Libreville: cette eau qui n’étanche pas la soif

Des jeunes remplissant des bidons d'eau à Libreville.

Le 03/09/2025 à 11h05

VidéoTrois mois après l’inauguration d’une nouvelle station de pompage financée par la Banque africaine de Développement, les habitants de nombreux quartiers de Libreville continuent de se battre au quotidien pour s’approvisionner en eau potable.

Malgré les promesses et les rubans coupés, le précieux liquide se fait toujours cruellement rare dans la capitale gabonaise. En juin dernier, le président Brice Clotaire Oligui Nguema inaugurait pourtant une nouvelle station de pompage, pièce maîtresse d’un vaste programme de 117,4 millions.

Financée par la Banque africaine de Développement, le fonds chinois Africa Growing Together Fund, le Programme intégré d’alimentation en eau potable et d’assainissement, cette infrastructure, d’une capacité de 57.600 m³ par jour, permettra de desservir plus de 300.000 habitants, soit environ 31% de la population de la capitale.

Pourtant, sur le terrain, le bilan est amer. Dans les secteurs périphériques de la ville, le branle-bas de combat est quotidien. Devant des installations de la Société d’Énergie et d’Eau du Gabon (SEEG) laissées à l’abandon, des familles se bousculent pour tenter de capter une eau qui ne coule plus dans leurs robinets.

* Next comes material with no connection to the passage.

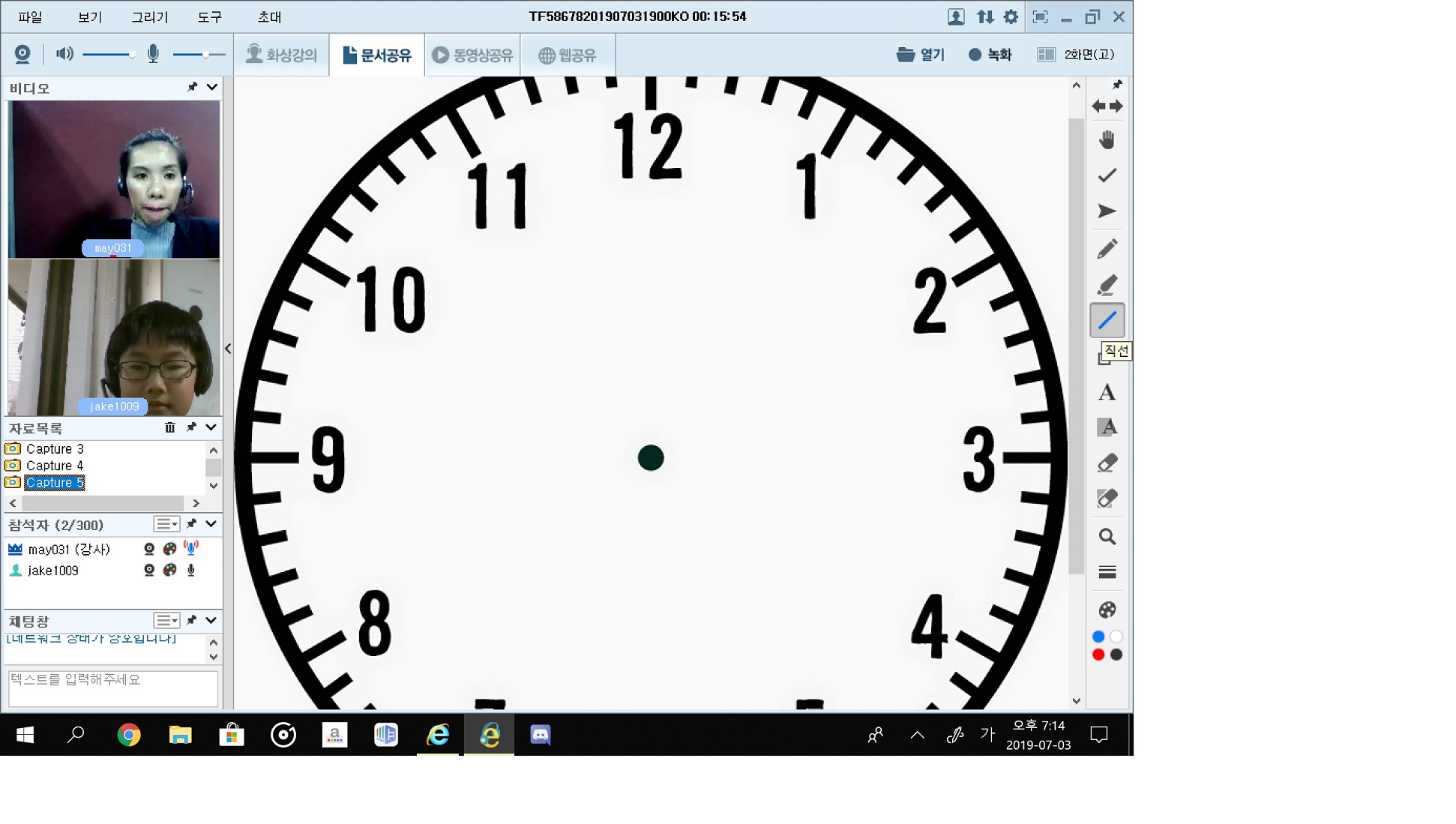
Task: Toggle the webcam in the top toolbar
Action: [x=22, y=54]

Le désespoir a une voix, celle de David Sague, habitant du secteur «Derrière l’Assemblée», qui témoigne d’une décennie de décrépitude: «ça fait déjà dix ans que ça dure.... Dans ce secteur rasé, les conduites d’alimentation en eau potable des maisons détruites sont ouvertes et l’eau coule en permanence. C’est cette eau que les populations viennent récolter. Je ne sais si c’est légal ce que nous faisons mais on y peut rien.» Une pratique de survie illégale mais devenue nécessaire, symptôme d’un système en panne.

Face à ce manque, un business de la dernière chance s’est organisé. Abdoulaye Bâ, commerçant, expose la lourde facture de cette pénurie «pour avoir de l’eau nous sommes obligés de payer les services des transporteurs. Ça nous coûte en moyenne 2.500 francs CFA par jour.» Un budget qui grève le pouvoir d’achat des Librevillois et creuse les inégalités.

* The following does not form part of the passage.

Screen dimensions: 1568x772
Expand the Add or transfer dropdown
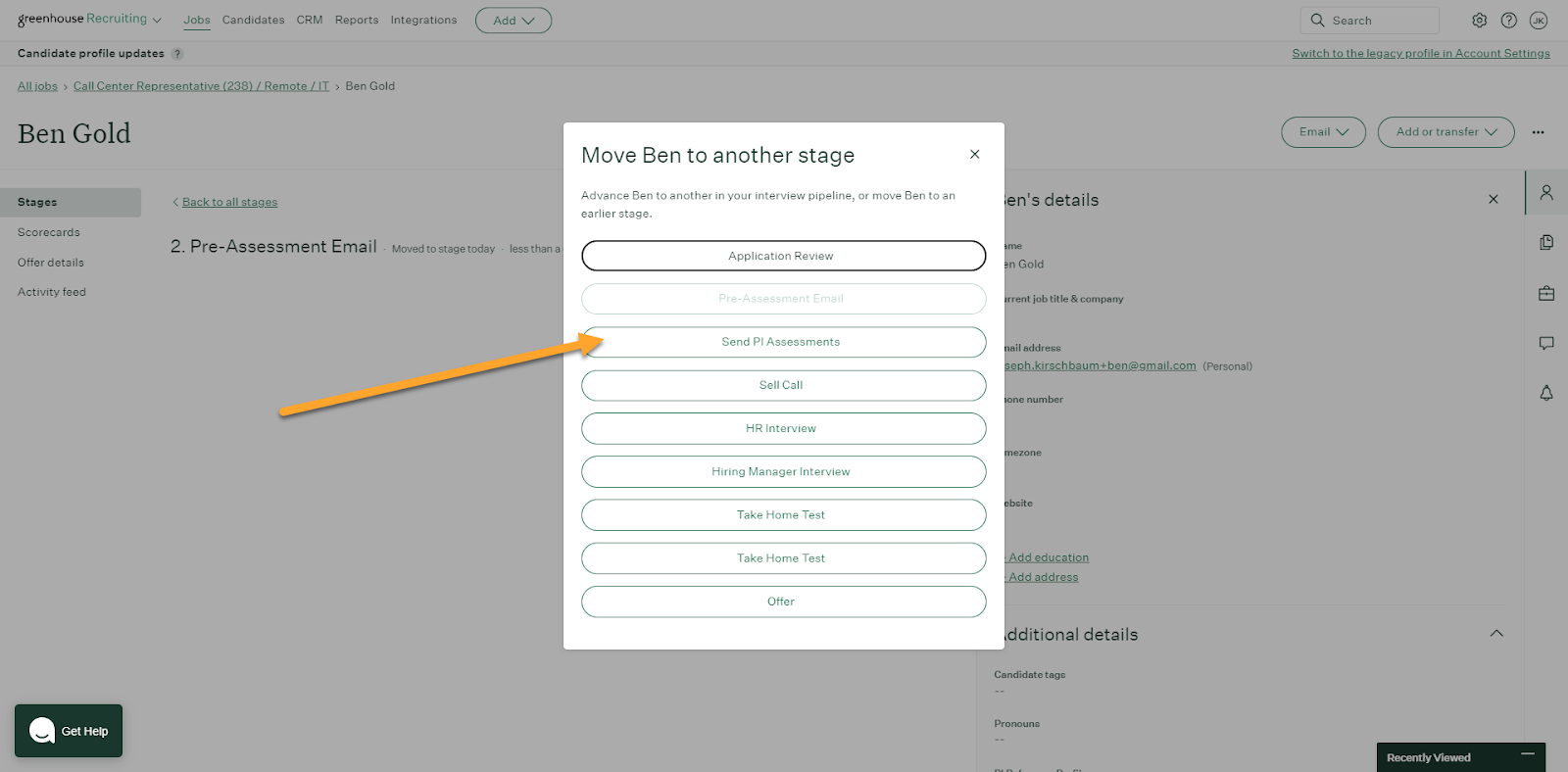[1446, 132]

Ces sauveurs, ce sont des porteurs d’eau comme Janvier Ndong. Avec son équipe, il arpente les rues pour proposer ses services, incarnant le paradoxe d’une capitale où l’eau se transporte à la brouette «avec mon équipe, nous faisons le tour des maisons qui n’ont pas d’eau pour proposer nos services... Nous transportons cette eau à la brouettes.» Une image d’un autre âge qui souligne l’ampleur des défaillances.

Enfin, l’épuisement et la lassitude se lisent dans le propos de Willy Ondo, Notable du boulevard, qui décrit un service erratique et défaillant «l’eau part et revient. Mais quand elle disparaît, l’eau met plusieurs mois pour revenir. Nous sommes fatigués de nous plaindre

Entre les ambitions affichées du Plan d’accélération de la transformation du Gabon et le vécu des populations, le fossé semble abyssal. L’inauguration de juin apparaît comme un mirage pour des milliers d’habitants qui, trois mois plus tard, attendent toujours que l’eau coule de source.